**THE PROBLEM**
Count the lines in the items below that contain the word "Open", and give only that number.

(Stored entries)
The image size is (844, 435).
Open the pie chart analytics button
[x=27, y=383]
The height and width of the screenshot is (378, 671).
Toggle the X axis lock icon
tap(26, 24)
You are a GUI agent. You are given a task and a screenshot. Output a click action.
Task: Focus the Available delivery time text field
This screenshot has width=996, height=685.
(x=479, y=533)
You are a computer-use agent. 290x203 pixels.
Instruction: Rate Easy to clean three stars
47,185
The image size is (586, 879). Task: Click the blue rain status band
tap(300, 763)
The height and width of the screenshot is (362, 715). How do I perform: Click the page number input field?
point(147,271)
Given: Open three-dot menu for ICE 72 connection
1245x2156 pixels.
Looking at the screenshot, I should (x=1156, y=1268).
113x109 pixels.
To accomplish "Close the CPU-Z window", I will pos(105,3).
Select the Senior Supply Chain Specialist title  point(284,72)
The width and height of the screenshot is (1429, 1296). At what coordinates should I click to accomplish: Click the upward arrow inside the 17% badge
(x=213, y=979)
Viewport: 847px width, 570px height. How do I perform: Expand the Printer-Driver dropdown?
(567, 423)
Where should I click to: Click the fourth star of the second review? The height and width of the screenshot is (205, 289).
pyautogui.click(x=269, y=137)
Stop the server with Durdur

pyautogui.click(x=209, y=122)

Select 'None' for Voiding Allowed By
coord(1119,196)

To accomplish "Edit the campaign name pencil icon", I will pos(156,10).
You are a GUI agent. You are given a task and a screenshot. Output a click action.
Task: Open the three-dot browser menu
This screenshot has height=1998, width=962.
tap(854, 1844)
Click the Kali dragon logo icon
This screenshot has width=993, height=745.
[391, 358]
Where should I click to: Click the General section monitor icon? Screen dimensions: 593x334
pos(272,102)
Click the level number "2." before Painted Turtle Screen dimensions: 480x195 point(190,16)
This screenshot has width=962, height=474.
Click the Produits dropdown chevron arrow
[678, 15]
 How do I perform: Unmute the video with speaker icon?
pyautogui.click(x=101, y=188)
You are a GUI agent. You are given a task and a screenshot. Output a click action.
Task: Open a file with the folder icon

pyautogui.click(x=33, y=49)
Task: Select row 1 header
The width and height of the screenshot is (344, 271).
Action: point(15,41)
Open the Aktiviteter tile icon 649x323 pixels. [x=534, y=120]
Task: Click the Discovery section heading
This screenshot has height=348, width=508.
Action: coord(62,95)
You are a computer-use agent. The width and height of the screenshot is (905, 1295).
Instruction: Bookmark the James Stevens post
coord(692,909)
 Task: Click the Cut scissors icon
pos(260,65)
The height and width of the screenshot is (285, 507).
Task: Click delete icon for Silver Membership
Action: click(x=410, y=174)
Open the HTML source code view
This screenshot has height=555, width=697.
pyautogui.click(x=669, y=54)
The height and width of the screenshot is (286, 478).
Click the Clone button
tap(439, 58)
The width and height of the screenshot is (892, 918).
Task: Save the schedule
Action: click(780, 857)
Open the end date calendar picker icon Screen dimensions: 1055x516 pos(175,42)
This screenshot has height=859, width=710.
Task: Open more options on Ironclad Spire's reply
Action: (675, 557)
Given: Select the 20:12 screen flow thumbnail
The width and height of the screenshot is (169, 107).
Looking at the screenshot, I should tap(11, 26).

**COMPLETE ANSWER**
8